Material for this task ::
※

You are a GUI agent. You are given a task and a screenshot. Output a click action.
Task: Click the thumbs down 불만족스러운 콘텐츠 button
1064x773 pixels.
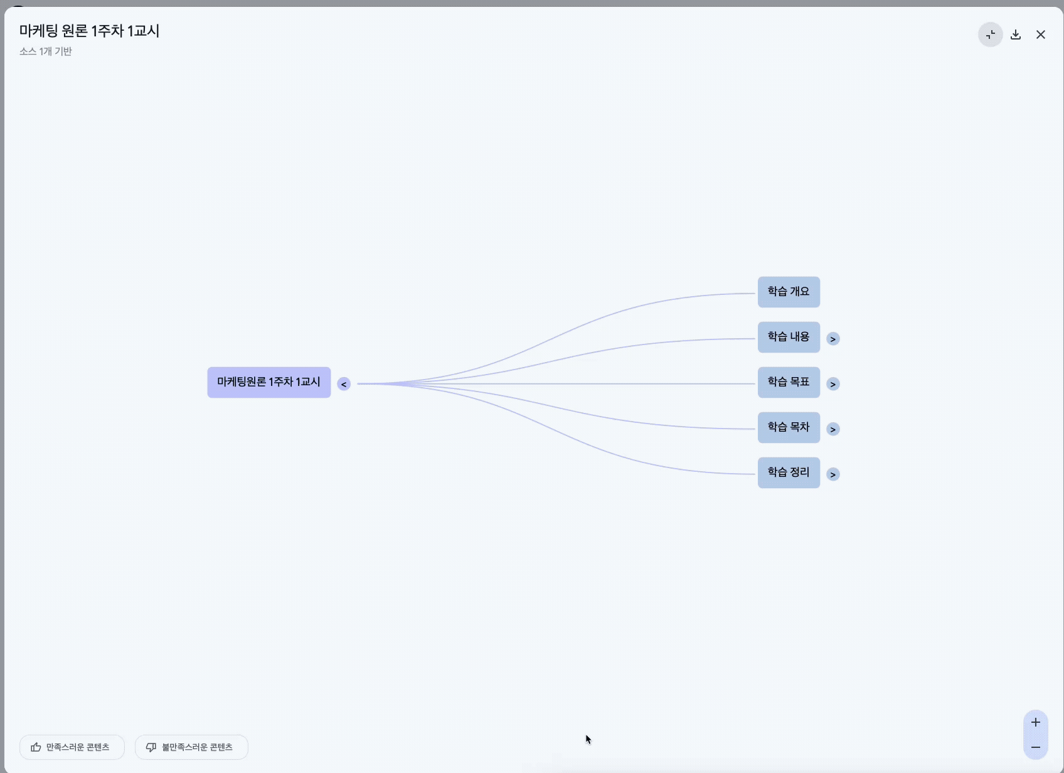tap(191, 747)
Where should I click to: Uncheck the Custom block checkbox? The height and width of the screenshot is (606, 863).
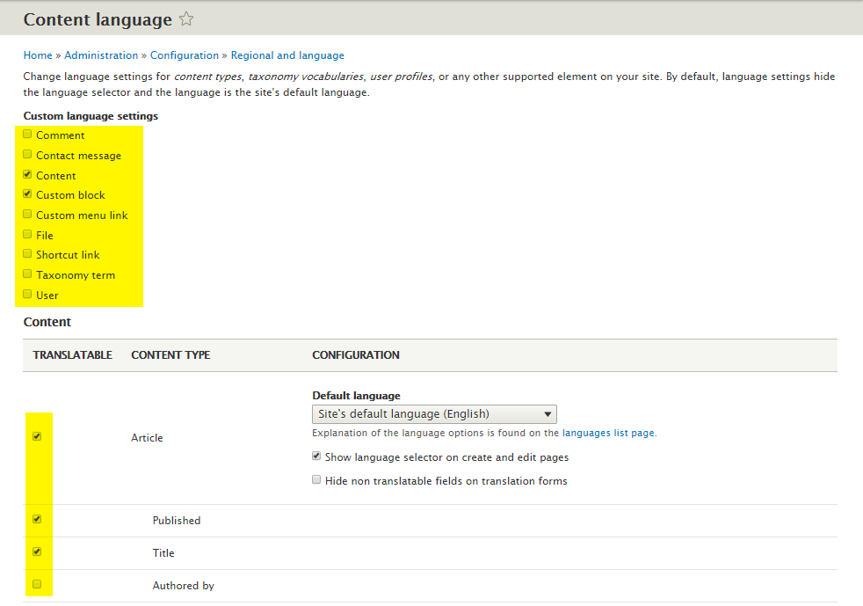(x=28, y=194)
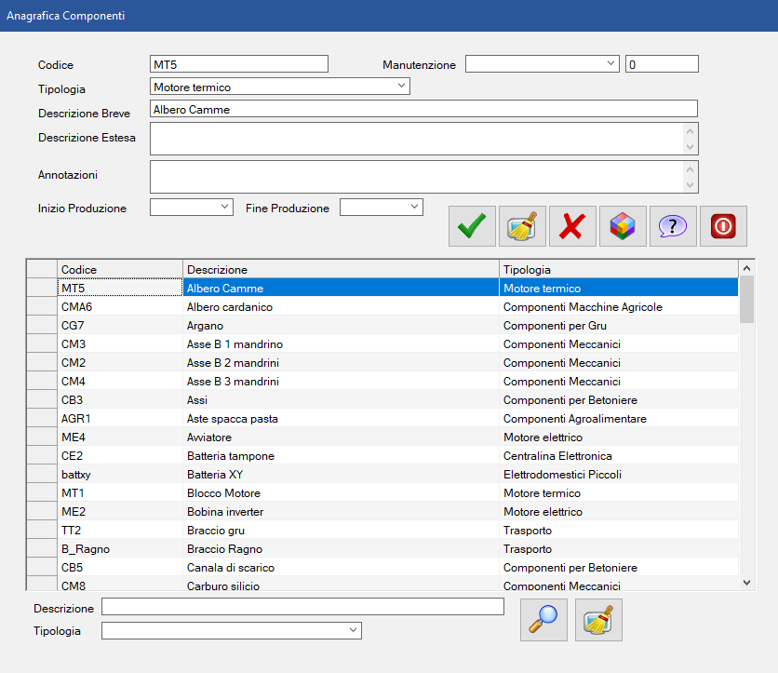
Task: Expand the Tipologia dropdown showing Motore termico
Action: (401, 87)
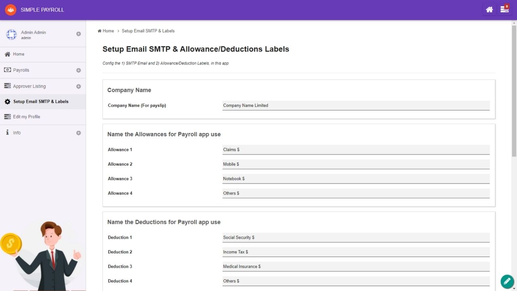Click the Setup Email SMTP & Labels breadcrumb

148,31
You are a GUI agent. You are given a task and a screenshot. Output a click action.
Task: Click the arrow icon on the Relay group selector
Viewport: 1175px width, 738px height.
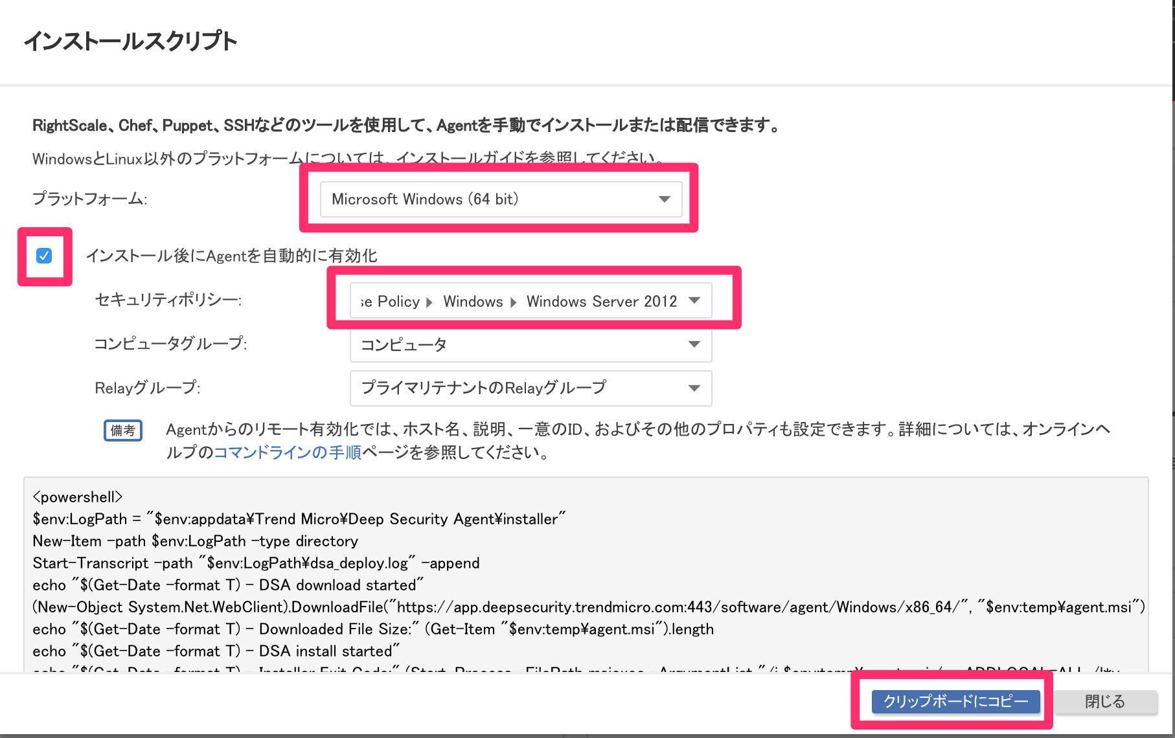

※

Problem to work on ::
Starting at the line that holds "Task: Click the arrow" and stopping at the last line of the listing above, write out each line exactly as it appears, and omit the pictures.

Finished exercise ::
Task: Click the arrow icon on the Relay group selector
Viewport: 1175px width, 738px height.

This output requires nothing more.